Faits divers

TRIBUNAL DE CHALON - Sur le point de sortir de Varennes, il est pris avec une carte SIM sur lui

C’est l’histoire d’un homme de 33 ans, né au Maroc, qui dit l’avoir quitté dès ses 14 ans. Il a travaillé sur les marchés, et puis il a volé, suffisamment pour avoir plusieurs peines, dont plusieurs ont été mises à exécution. Il est donc incarcéré mais passe en comparution immédiate ce lundi 19 novembre, parce que lors d’une fouille de sa cellule la semaine précédente, des surveillants y ont trouvé une carte SIM. Il est libérable le 27 de ce mois.

Tout proche de sa sortie qu’il soit, monsieur H. est en état de récidive légale, aussi le juge d’application des peines a-t-il décidé (et peut-être pour d’autres raisons qui nous échappent) qu’il irait en correctionnelle. « Toute faute commise au sein du centre pénitentiaire peut passer en commission disciplinaire, nous explique Julien Romero, chargé de communication pour la direction interrégionale des services pénitentiaires dont dépend le centre de Varennes le Grand. Mais chaque faute fait l’objet d’un rapport d’incident, et le juge d’application des peines est libre d’instruire judiciairement ou non. »

Une interprète fait le lien entre le prévenu, qui dit en avoir besoin, et le président Therme qui lit « dans le col d’un pull-over on a trouvé une carte SIM ». Monsieur H. proteste vigoureusement : « non, elle était posée sur la table », et il lève sa paume gauche, pour le jurer. « D’où vient-elle ? C’est un objet interdit en détention. – C’est des français qui vont vers les gens en situation irrégulière, et leur demandent de cacher des objets. Si on refuse, on ne peut plus sortir en promenade, rien.

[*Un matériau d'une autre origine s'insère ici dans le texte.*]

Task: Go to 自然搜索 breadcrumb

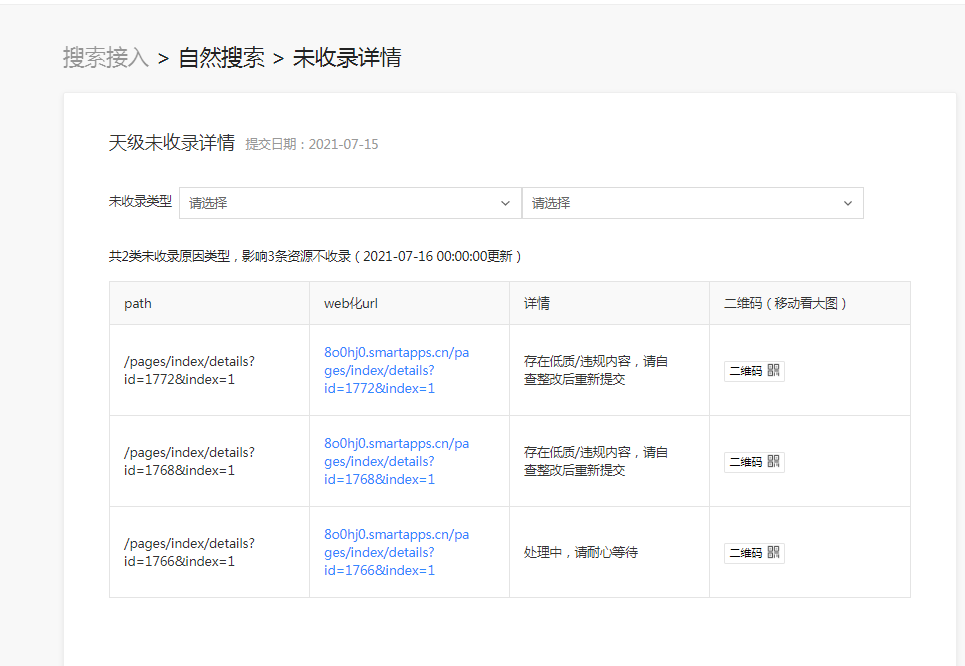Action: 222,58
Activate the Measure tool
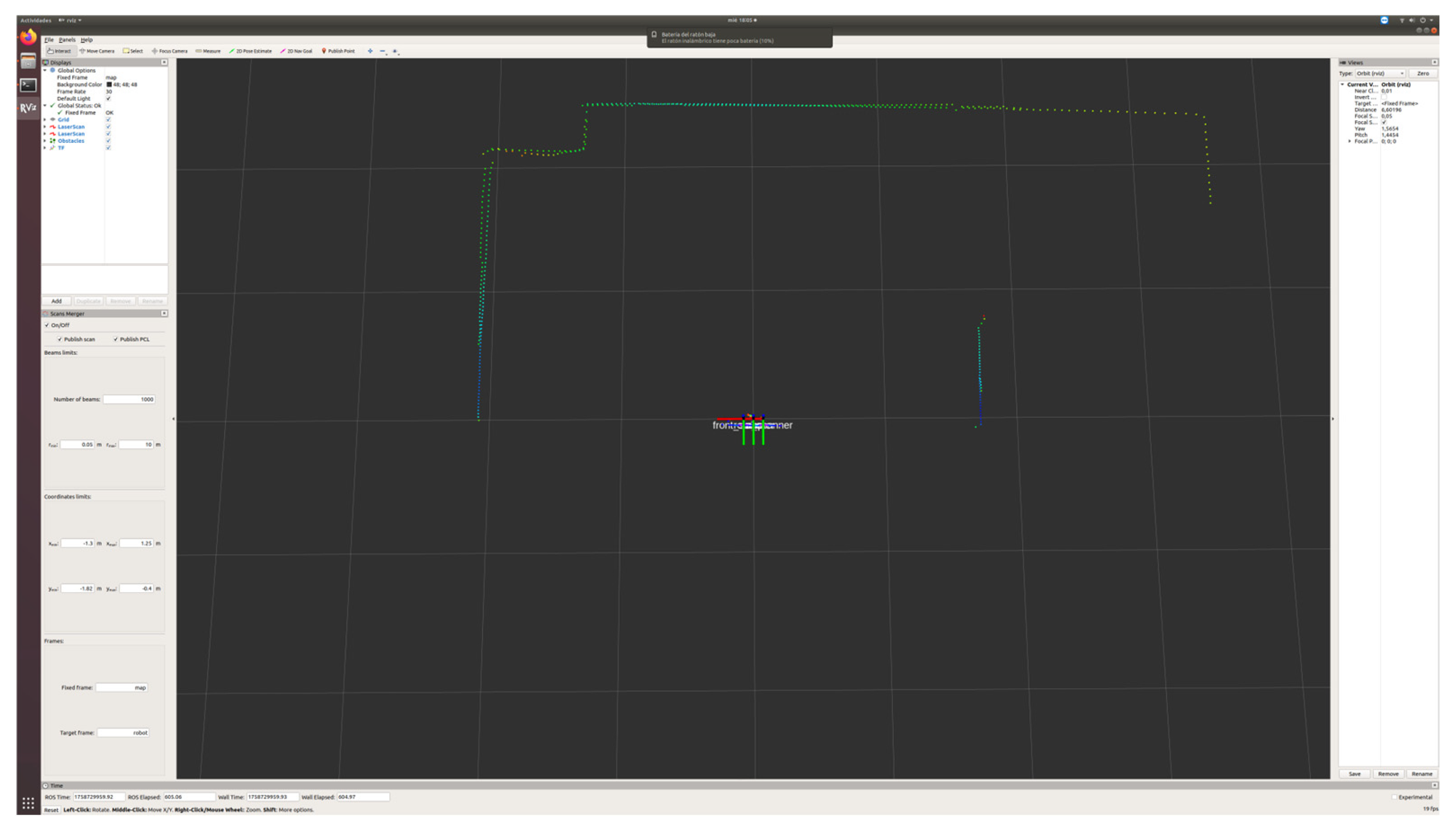This screenshot has width=1456, height=828. coord(208,51)
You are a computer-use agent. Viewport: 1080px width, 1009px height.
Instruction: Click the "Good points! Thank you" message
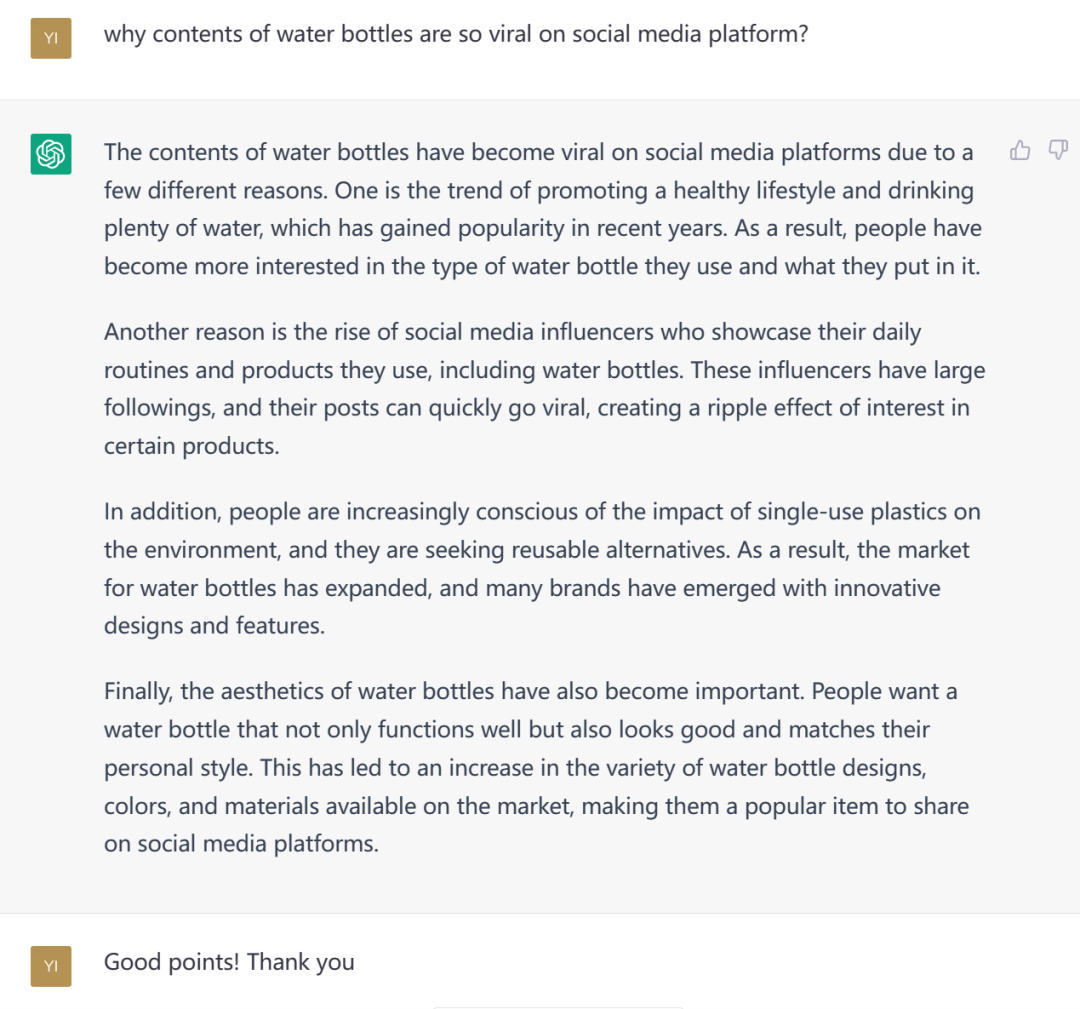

Même quand on achète des cigarettes avec notre argent, ils nous les prennent. – Vous êtes en étage ouvert ou fermé ? – Ouvert. » Monsieur H. dit qu’il avait la puce depuis 3 jours, « il la prend le soir pour la nuit, et la rapportait le matin ». Qui ? Silence.

Monsieur H. est réputé être un détenu calme, qui côtoie peu les autres détenus - maître Jérôme Duquennoy y reviendra -, mais le président précise que la carte SIM a été exploitée et qu’il apparaît « des recharges, et des appels à l’étranger ». « Vous irez où, à votre sortie ? – Il ira voir le SPIP qui l’aidera à régulariser sa situation, transmet l’interprète. » Il ne dit pas où il ira, il dit « dans un foyer », c’est trop vague pour satisfaire le tribunal, à 8 jours de son élargissement en sursis mis à l’épreuve. « Je ne résoudrai pas le mystère de l’origine de cette puce, ni le mystère de la future domiciliation de monsieur qui manifestement ne veut pas nous le dire » : Angélique Depetris, substitut du procureur, requiert 6 mois de prison et un mandat de dépôt. 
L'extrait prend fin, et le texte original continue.